Professional ratings
Review scores
| Source | Rating |
| AllMusic | Star |
| The Boston Phoenix | Star Half star |
| Chicago Sun-Times | Star |
| NME | 8/10 |
| Orlando Sentinel | Star |
| Pitchfork | 9.0/10 |
| Q | Star |
| Record Mirror | 5/5 |
| The Rolling Stone Album Guide | Star |
| The Village Voice | B− |

===Commercial performance===
Following the breakout success of Twin Peaks, Floating into the Night peaked at number 74 on the US Billboard 200 on June 30, 1990, nine months after its release. In Canada, the album peaked at number 27 for two weeks in August 1990, and returned four weeks later for two weeks at number 29. In total, it was on the Canadian charts for 30 weeks. In 1991 the album placed on several international album charts, peaking at number 21 on the Australian Albums Chart number 11 on the New Zealand Albums Chart and number 36 on the Swedish Albums Chart.

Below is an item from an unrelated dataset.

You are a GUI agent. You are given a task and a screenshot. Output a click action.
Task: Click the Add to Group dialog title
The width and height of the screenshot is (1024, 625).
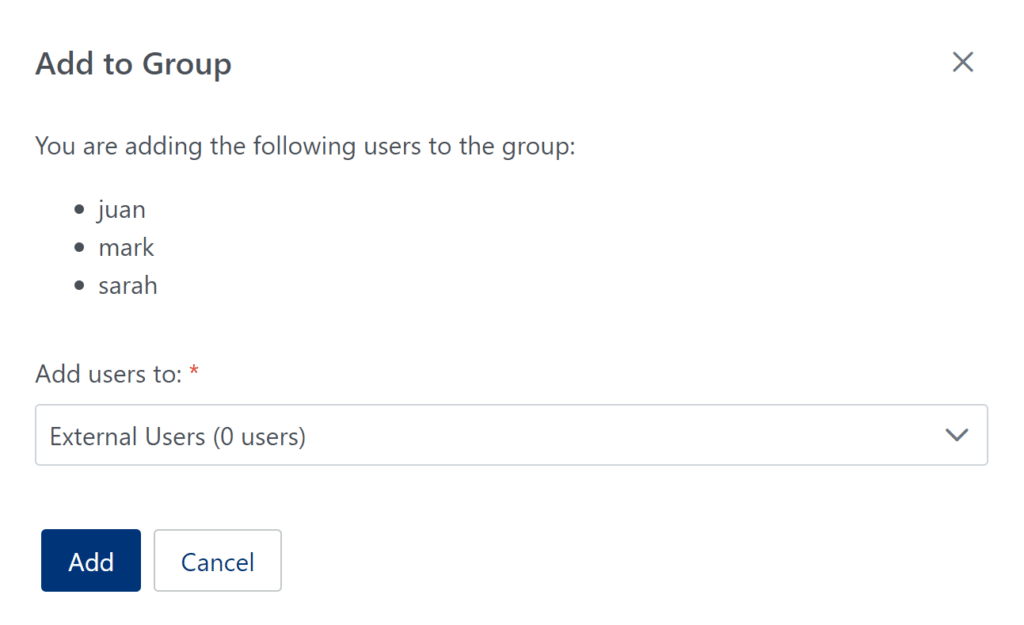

Despite not placing on the UK Albums Chart, Floating into the Nights lead single "Falling" reached the top 10 of the UK Singles Chart, peaking at number seven and spending 12 weeks in total on the chart; "Falling" was also a moderate commercial success in several international territories, peaking in the top 10 of singles charts in Ireland, Norway and Sweden, and reaching the number one spot in Australia. In February 2012, Floating into the Night was certified Silver by the British Phonographic Industry (BPI), denoting shipments in excess of 60,000 units in the United Kingdom.

==Track listing==

| No. | Title | Length |
|---|---|---|
| 1. | "Floating" | 4:51 |
| 2. | "Falling" | 5:25 |
| 3. | "I Remember" | 4:11 |
| 4. | "Rockin' Back Inside My Heart" | 5:45 |
| 5. | "Mysteries of Love" | 4:27 |
| 6. | "Into the Night" | 4:42 |
| 7. | "I Float Alone" | 4:33 |
| 8. | "The Nightingale" | 4:54 |
| 9. | "The Swan" | 2:28 |
| 10. | "The World Spins" | 6:38 |
| Total length: |  | 47:56 |

==Personnel==
All personnel credits adapted from Floating into the Nights album notes.

Performers
- Julee Cruise – vocals
- Eddie Dixon – electric guitar
- Vinnie Bell – electric guitar
- Kenny Landrum – synthesizer
- Angelo Badalamenti – synthesizer, piano, arrangement, orchestration
- Al Regni – tenor saxophone, clarinet

Technical personnel
- David Lynch – production
- Angelo Badalamenti – production

- Technical personnel (continued)
- Art Pohlemus – engineering, mixing (5)
- Jay Healy – mixing (1–4, 6–9)
- Mike Krowiak – mixing (10)
- Tim Leitner – mixing (10)
- Stephen Marcussen – mastering

Design personnel
- David Lynch – art direction, photography
- Tom Recchion – design

==Charts==

Chart performance for Floating into the Night
| Chart (1990–1991) | Peak position |
|---|---|
| Australian Albums (ARIA) | 21 |
| Canada Top Albums/CDs (RPM) | 27 |
| Finland (Suomen virallinen albumlista) | 30 |
| New Zealand Albums (RMNZ) | 11 |
| Swedish Albums (Sverigetopplistan) | 36 |
| US Billboard 200 | 74 |

==Certifications==

Certifications for Floating into the Night
| Region | Certification | Certified units/sales |
| United Kingdom (BPI) | Silver | 60,000^{^} |
^{^} Shipments figures based on certification alone.